The following are some of the areas in which I felt the need for some tools:
- Manage app cluster: Scale the apps in multiple Docker containers to meet app requirements. For example, let’s say there is a data pipeline composed of Flume, Kafka, and Spark containers. The need is to scale the pipeline to process a larger dataset that could be achieved by having multiple containers for Flume, Kafka, and Spark. In other words, use cluster setup to start these apps to process larger datasets. Say, for instance, Flume cluster passing data to Kafka cluster.
- Container orchestration: Manage the containers in terms of starting or stopping multiple containers running an app to perform on-demand service requirements. Take for an instance, starting or stopping a Jenkins cluster to do CI jobs as required.
- Components repackaging: Sometimes, I felt like repackaging existing apps and starting them together to test different app configurations.
The requirements such as above could easily be fulfilled by Kubernetes.
As I deep dived into the world of Kubernetes, I realized that this is one of the coolest tools I've come across in the recent past. It for sure would act as a feather in the cap for DevOps professionals working with Docker containers.
The following are some of the key building blocks of Kubernetes which simplified the way I set up multiple containers together and able to maintain a specific number of replicas at any point of time while exposing those containers as a service.
- Pods: Pods can be termed as a set of one or more co-located and co-managed containers sharing the same namespace and volume. Each pod tends to have an IP address associated with it that can be used to access the app running within that pod. Pods can be used to co-locate and co-managed multiple Docker containers with shared volume.
- Services: Services provide a higher level abstraction to pods. If one or more pods have to rely on other pods, this is done via “service” level abstraction. Imagine a Kafka cluster exposed via Kubernetes service level abstraction.
- Replication controllers: Replication controllers maintain the same number of replicas of pods at any point in time. That essentially means that if one or more pods got terminated due to any reasons, the controller starts the same number of pods appropriately.

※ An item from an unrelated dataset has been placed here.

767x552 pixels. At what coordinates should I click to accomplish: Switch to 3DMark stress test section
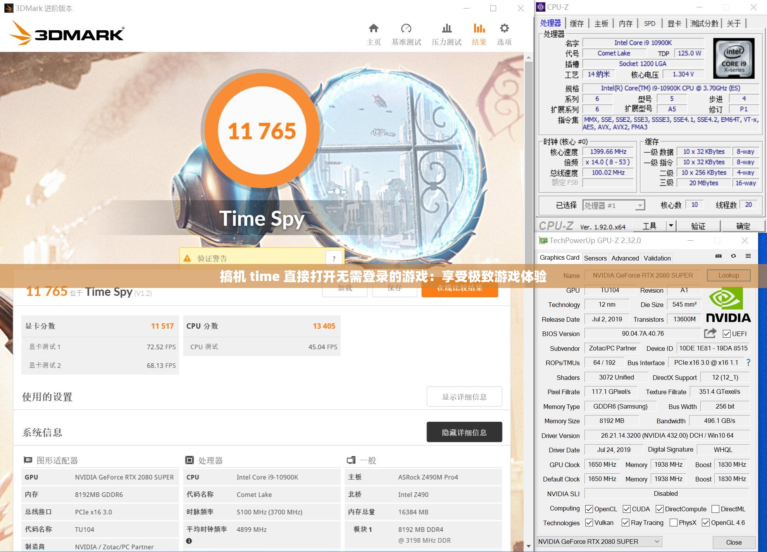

With the emerging trends of cloud-native apps where containers and microservices form the key components, Kubernetes has been identified as the most critical component to take the cloud-native apps management to a different level altogether. As a matter of fact, CNCF.io has also recognized Kubernetes as the first tool that serves the Cloud-native apps requirements. And, with Docker containers technology becoming the most popular containerization technology at this point in time, their marriage is only going to make both of them stronger than any other cloud-native configuration requiring container and container orchestration tool to work in tandem.